A simple script that saves article text into a local folder for archive and search.
I will be writing a blog post about the motivation behind this project.
Disclaimer: I wrote this just for my personal use, so it's probably written fairly poorly. Feel free to fork, but please use at your own discretion.
git clone git@github.com:aonsager/squirrel-archiver.git
cd squirrel-archiver
pip install virtualenv
virtualenv venv
source venv/bin/activate
pip install -r requirements.txt
python squirrel.py
By default the script will look at a specified folder in your Safari bookmarks (default is "Squirrel") and process each URL there. After processing successfully, the bookmark will be removed from the folder.

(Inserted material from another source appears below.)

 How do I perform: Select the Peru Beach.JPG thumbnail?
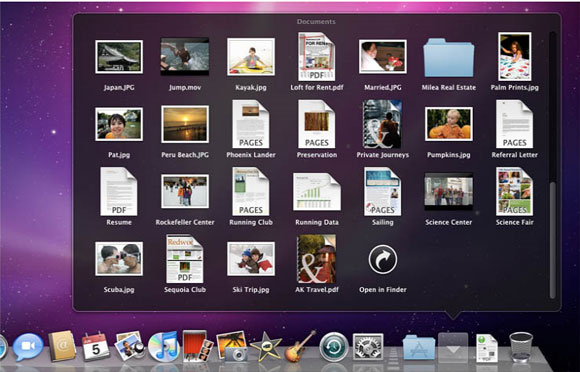[185, 124]
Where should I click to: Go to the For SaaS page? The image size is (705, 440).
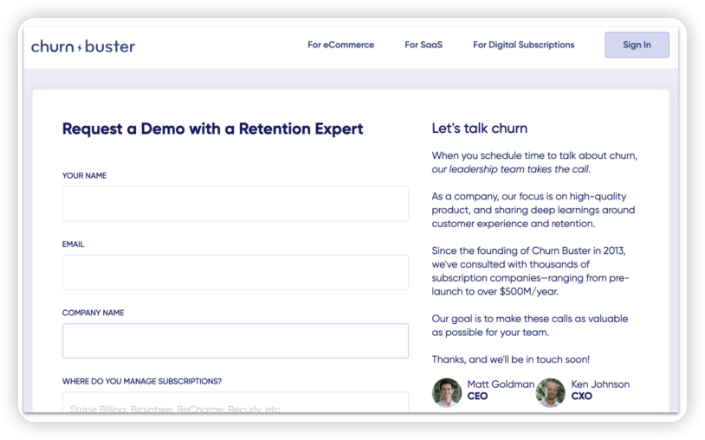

The bookmark folder is specified inside the script with BOOKMARKS_FOLDER_NAME and the current date is used as the saved date.
Alternatively, you can specify a URL directly, as well as a saved date.
python squirrel.py -u https://www.example.com -d 2000-01-01
For YouTube videos, the script will automatically get the transcript of the video and use it for the article text. This is a pretty useful way to extract data from a video and make it searchable.
You can modify template.md to change the format of the file that is saved. There is some basic YAML front matter, followed by the main article body.
The outputted file is saved in the OUTPUT_PATH directory, with subcategories for the year and month.
The logic for finding the main text is very simple, so some sites may not work very well. There is also a chance of being blocked by Cloudflare etc. because I'm not doing anything to spoof user agents. I think trying to fix this programmatically is overkill and will instead fix any problems manually as they come up.
It may be worth it to at least have some sort of detection for when intervention is needed.
I have a function that uses ChatGPT to generate summaries for each article, as well as 10 tags based on the content. Both of these are included in the YAML front matter.
Creating the OpenAI object looks for an OPENAI_API_KEY environment variable, so be sure to set this if you're going to be using it (docs reference).
I open the directory in Obsidian, which lets me search the contents, and see a graph of connected pages via common tags.